W bardzo słabym pod względem wartości transakcji giełdowych kwietniu jednym z niewielu brokerów, którym udało się poprawić statystykę obrotów akcjami i PDA, był Dom Maklerski Banku Handlowego. Wartość transakcji obsłużonych przez brokera sięgnęła 3,35 mld zł (wobec 3,21 mld zł w marcu). Dzięki zwyżce DM BH powrócił na pierwsze miejsce w zestawieniu najaktywniejszych domów maklerskich (poprzednio był na nim w lutym), z 13,1-proc. udziałem w rynku. Drugie miejsce zajął ING Securities. Obroty generowane przez tego brokera spadły w porównaniu z marcem o około 830 mln zł, do 3,1 mld zł, co dało w rezultacie 12,1-proc. udział w rynku. Trzecią lokatę - podobnie jak przed miesiącem - utrzymał Dom Maklerski Banku Zachodniego WBK, z 11,3-proc. udziałem w łącznych obrotach wszystkich brokerów.
Na rynku terminowym w dalszym ciągu prym wiedzie DM Banku Ochrony Środowiska, z 22,8-proc. udziałem w wartości transakcji na kontraktach. Coraz lepiej idzie także Domowi Inwestycyjnemu BRE Banku (już 13,2 proc. rynku), jak i Operze DM (12,5 proc.)
Z rozmów z przedstawicielami domów maklerskich wynika, że w obecnej sytuacji coraz większy odsetek obrotów generują inwestorzy instytucjonalni. - Konkurencja wśród brokerów jest bardzo silna. Jednakże widzimy, że ciężar obrotów skłania się ku domom maklerskim, które mocno koncentrują się na obsłudze klientów instytucjonalnych, gdyż ci właśnie generują obrót na spółkach z największą kapitalizacją - mówi Witold Stępień, prezes DM BH.

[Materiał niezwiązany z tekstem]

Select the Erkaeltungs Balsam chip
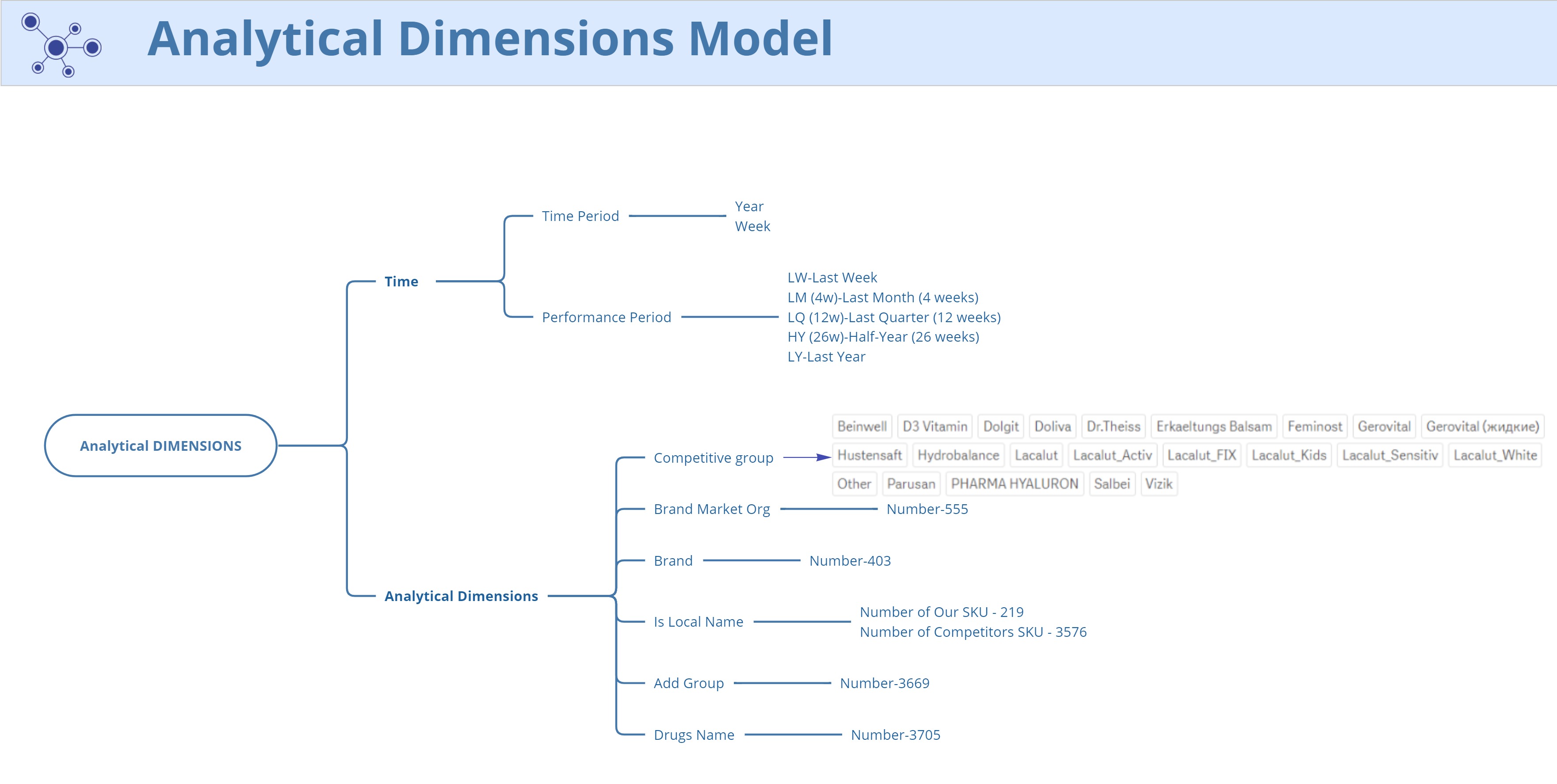The height and width of the screenshot is (784, 1557). tap(1214, 426)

Słabe pierwsze miesiące roku pogarszają wyniki finansowe brokerów. Pierwszy o gorszym kwartalnym zysku poinformował DM IDMSA. Wczoraj ukazały się raporty Banku Pekao i BZ WBK, z których również wynika, że domy maklerskie przeżywają gorsze czasy. CDM Pekao zarobił od stycznia do końca marca rekordowe 375,6 mln zł, ale tylko dzięki sprzedaży swojego pionu korporacyjnego do Unicredit. Gdyby pominąć tę jednorazową transakcję, to CDM zarobiłby niespełna 23 mln zł, połowę tego, co w I kw. 2007 r. Pogorszenie przychodów z prowizji maklerskich (z 44,9 mln zł do 28,2 mln zł) zanotował także BZ WBK.
Mimo to brokerzy optymistycznie patrzą w przyszłość. - Są szanse, że już drugi kwartał będzie lepszy dla rynku, biorąc pod uwagę nowe oferty publiczne - ocenia Mariusz Sadłocha, prezes DM BZ WBK.